[[ DATA FOR ANALYSIS open ]]
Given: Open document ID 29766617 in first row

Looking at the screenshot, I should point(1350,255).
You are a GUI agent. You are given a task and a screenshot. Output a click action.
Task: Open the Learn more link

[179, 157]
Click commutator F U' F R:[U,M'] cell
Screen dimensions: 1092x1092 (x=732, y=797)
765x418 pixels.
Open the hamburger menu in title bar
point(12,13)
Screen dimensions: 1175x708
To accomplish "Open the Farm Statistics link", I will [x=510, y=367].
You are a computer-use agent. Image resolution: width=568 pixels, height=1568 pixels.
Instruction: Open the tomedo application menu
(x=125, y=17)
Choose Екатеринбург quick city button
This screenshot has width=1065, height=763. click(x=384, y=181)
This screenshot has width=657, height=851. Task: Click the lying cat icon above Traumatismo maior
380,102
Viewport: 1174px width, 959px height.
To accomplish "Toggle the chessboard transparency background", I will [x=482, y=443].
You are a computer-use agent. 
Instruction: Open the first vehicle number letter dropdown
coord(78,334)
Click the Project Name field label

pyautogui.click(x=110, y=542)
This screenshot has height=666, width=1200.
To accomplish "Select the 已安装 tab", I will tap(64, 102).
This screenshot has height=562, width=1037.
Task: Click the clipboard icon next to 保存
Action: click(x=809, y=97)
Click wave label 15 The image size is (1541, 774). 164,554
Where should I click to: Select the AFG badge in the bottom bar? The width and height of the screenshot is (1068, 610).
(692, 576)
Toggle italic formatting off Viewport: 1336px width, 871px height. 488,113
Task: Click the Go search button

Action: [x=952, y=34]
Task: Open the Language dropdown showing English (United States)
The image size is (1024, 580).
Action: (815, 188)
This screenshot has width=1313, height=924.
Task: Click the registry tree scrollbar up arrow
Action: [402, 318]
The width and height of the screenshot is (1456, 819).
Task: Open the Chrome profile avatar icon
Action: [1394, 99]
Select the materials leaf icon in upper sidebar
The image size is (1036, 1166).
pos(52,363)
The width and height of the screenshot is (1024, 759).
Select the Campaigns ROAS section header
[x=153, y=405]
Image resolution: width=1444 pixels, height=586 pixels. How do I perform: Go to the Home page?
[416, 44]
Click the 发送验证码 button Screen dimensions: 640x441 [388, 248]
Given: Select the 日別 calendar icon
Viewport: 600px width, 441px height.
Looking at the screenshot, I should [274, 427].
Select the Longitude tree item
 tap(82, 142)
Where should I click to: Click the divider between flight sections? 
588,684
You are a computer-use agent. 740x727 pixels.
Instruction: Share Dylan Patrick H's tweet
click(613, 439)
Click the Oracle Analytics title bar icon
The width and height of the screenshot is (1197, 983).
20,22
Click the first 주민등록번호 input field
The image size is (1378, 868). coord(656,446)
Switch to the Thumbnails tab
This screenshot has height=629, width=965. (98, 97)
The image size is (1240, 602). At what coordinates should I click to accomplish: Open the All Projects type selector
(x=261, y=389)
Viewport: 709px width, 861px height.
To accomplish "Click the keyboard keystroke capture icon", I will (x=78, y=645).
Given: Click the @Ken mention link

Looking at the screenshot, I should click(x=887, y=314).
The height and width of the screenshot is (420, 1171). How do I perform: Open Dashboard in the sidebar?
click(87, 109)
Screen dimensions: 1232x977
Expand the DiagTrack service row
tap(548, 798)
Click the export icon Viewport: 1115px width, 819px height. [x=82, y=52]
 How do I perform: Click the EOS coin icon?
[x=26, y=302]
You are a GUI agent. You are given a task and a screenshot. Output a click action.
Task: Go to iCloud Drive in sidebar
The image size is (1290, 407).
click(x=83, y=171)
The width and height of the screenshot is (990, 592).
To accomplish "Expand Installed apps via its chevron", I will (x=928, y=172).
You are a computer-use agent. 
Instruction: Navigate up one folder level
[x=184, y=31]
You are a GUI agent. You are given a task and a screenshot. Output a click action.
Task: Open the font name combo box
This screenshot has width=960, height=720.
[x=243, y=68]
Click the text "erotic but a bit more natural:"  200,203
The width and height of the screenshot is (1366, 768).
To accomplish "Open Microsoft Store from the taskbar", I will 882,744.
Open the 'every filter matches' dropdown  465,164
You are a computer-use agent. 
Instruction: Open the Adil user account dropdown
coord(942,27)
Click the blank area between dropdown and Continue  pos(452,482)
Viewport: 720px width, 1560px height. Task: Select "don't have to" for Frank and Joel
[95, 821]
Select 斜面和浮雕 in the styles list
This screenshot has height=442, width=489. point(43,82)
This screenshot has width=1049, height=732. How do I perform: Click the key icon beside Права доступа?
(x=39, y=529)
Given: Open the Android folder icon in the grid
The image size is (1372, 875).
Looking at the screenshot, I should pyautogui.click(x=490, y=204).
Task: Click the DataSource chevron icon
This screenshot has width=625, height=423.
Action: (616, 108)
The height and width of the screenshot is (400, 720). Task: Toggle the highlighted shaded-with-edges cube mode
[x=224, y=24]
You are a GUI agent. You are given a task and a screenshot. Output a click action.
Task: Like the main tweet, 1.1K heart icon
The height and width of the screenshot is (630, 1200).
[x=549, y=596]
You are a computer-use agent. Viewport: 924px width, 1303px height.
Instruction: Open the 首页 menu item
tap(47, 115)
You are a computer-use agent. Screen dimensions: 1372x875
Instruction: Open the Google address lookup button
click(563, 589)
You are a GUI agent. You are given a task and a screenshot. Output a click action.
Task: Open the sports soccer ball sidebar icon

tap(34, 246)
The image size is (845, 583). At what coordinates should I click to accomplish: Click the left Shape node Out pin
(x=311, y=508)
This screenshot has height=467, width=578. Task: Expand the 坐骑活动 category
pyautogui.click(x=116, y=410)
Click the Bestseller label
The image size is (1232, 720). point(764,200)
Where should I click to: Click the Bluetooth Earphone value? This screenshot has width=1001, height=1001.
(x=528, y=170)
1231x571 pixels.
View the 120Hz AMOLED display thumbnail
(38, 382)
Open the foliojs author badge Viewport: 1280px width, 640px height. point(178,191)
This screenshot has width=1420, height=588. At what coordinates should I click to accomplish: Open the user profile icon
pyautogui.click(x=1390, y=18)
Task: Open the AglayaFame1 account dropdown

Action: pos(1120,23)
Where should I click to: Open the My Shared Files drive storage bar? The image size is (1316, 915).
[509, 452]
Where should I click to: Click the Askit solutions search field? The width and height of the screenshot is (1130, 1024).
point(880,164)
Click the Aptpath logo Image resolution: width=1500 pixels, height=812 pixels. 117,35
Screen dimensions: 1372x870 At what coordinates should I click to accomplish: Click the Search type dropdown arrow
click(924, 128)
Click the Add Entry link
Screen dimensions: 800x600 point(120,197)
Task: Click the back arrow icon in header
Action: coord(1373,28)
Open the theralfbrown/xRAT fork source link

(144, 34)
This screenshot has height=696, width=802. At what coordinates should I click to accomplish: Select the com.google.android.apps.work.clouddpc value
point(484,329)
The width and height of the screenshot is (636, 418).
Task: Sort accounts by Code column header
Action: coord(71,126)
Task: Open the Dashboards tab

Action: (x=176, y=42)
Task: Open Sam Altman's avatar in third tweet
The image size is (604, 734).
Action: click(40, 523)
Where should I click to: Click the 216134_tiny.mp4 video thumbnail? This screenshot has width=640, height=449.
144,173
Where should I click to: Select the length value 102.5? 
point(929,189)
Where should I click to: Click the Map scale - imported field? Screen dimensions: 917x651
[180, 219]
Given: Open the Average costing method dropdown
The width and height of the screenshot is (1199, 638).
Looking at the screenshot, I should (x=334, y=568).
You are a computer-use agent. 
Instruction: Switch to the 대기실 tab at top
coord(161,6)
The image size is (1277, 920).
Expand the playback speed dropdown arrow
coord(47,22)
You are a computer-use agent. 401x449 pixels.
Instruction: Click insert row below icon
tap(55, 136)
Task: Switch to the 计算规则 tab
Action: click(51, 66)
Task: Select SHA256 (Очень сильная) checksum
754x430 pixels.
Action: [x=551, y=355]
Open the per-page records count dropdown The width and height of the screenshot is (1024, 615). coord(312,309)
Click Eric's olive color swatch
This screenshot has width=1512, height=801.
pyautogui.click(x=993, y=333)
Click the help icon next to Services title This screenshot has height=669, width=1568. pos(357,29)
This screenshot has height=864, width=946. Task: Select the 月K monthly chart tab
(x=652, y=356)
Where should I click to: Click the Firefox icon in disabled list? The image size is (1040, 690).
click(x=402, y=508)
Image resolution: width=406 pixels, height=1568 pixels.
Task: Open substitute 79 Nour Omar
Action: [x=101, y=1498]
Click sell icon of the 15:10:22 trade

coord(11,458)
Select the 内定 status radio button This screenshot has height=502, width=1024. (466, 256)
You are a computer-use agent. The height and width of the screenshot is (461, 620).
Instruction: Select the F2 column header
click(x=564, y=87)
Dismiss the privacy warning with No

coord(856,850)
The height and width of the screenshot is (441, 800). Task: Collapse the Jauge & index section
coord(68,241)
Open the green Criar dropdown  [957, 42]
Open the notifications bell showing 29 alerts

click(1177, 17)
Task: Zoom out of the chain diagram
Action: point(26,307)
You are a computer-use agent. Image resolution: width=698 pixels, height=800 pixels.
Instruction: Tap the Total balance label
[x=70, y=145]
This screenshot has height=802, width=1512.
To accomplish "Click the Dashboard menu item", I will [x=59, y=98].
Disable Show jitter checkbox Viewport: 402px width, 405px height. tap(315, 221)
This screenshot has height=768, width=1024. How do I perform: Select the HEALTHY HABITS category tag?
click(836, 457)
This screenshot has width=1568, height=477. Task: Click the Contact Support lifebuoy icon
[[ DATA FOR ANALYSIS closed ]]
WHAT YOU HAVE TO DO: Repeat the entries above verbatim, but only from the line that has "You are a computer-use agent. Image resolution: width=568" down to the line that has "This screenshot has height=666, width=1200.", inclusive.

YOUR SOLUTION:
You are a computer-use agent. Image resolution: width=568 pixels, height=1568 pixels.
Instruction: Open the tomedo application menu
(x=125, y=17)
Choose Екатеринбург quick city button
This screenshot has width=1065, height=763. click(x=384, y=181)
This screenshot has width=657, height=851. Task: Click the lying cat icon above Traumatismo maior
380,102
Viewport: 1174px width, 959px height.
To accomplish "Toggle the chessboard transparency background", I will [x=482, y=443].
You are a computer-use agent. 
Instruction: Open the first vehicle number letter dropdown
coord(78,334)
Click the Project Name field label

pyautogui.click(x=110, y=542)
This screenshot has height=666, width=1200.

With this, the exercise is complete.